#### [THE INPUT]
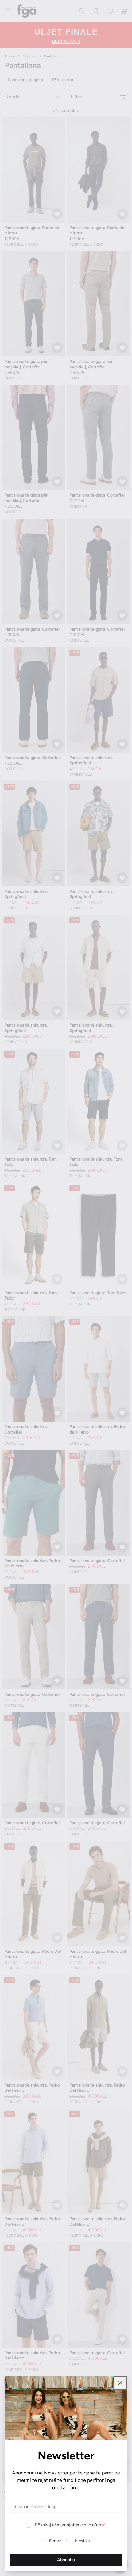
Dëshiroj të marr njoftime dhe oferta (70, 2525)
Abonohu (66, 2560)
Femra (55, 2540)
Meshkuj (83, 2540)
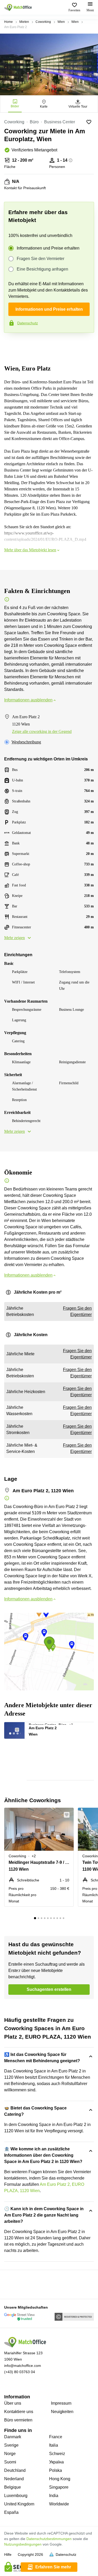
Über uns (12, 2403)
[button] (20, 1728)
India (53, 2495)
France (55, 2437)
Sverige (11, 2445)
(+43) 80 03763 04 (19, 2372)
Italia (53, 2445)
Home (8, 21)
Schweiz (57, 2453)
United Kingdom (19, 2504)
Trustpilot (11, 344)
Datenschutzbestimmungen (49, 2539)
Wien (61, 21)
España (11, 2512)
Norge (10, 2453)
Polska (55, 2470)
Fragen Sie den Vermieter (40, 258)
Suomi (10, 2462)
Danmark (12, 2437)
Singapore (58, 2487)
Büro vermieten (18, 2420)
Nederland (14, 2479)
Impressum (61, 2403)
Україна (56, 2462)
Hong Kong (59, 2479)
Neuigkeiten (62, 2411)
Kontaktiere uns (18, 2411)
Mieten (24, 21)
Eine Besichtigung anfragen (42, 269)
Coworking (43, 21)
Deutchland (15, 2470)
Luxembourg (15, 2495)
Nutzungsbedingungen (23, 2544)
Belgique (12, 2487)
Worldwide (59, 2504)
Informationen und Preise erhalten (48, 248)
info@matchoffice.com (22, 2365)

---

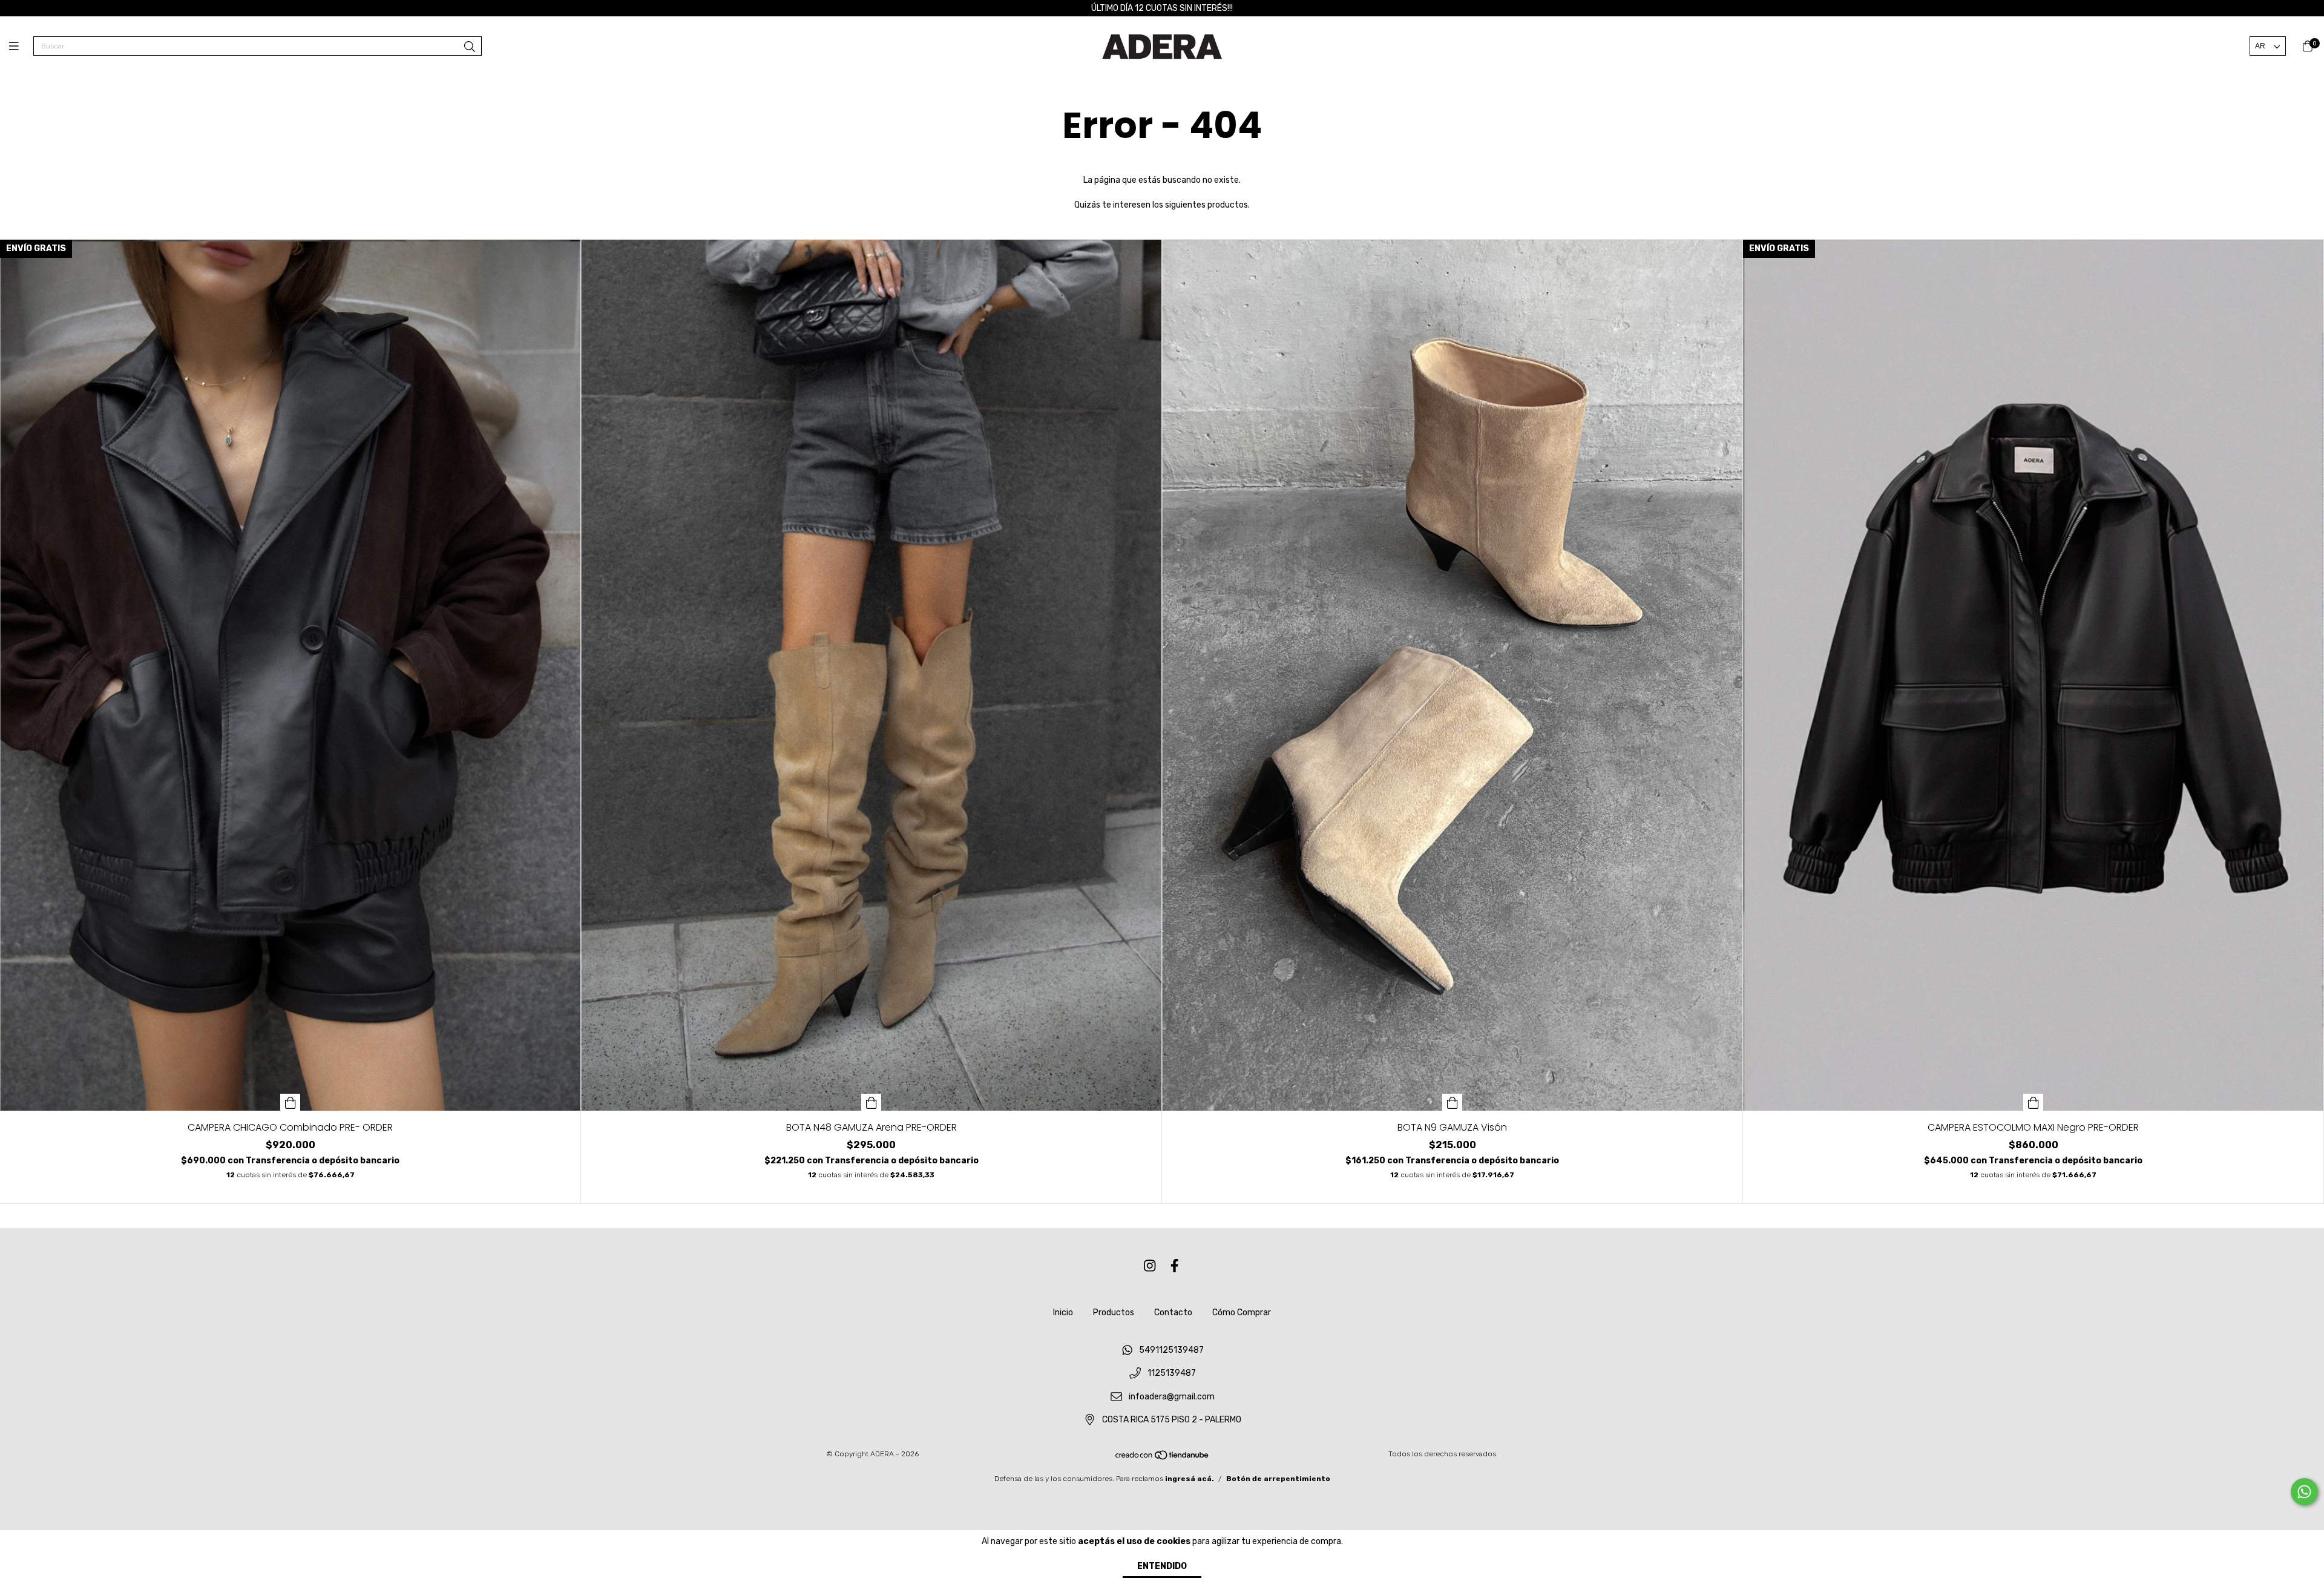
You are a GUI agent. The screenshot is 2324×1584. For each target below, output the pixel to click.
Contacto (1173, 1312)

#### [WORK TO BE COMPLETED]
Print the part of the listing above that opens with the line containing "Dëshiroj të marr" and closes with the line containing "Mieten (24, 21)". Copy it exactly, both ends included, and omit the pictures.

#### [RESULT BELOW]
Dëshiroj të marr njoftime dhe oferta (70, 2525)
Abonohu (66, 2560)
Femra (55, 2540)
Meshkuj (83, 2540)
Über uns (12, 2403)
[button] (20, 1728)
India (53, 2495)
France (55, 2437)
Sverige (11, 2445)
(+43) 80 03763 04 (19, 2372)
Italia (53, 2445)
Home (8, 21)
Schweiz (57, 2453)
United Kingdom (19, 2504)
Trustpilot (11, 344)
Datenschutzbestimmungen (49, 2539)
Wien (61, 21)
España (11, 2512)
Norge (10, 2453)
Polska (55, 2470)
Fragen Sie den Vermieter (40, 258)
Suomi (10, 2462)
Danmark (12, 2437)
Singapore (58, 2487)
Büro vermieten (18, 2420)
Nederland (14, 2479)
Impressum (61, 2403)
Україна (56, 2462)
Hong Kong (59, 2479)
Neuigkeiten (62, 2411)
Kontaktiere uns (18, 2411)
Mieten (24, 21)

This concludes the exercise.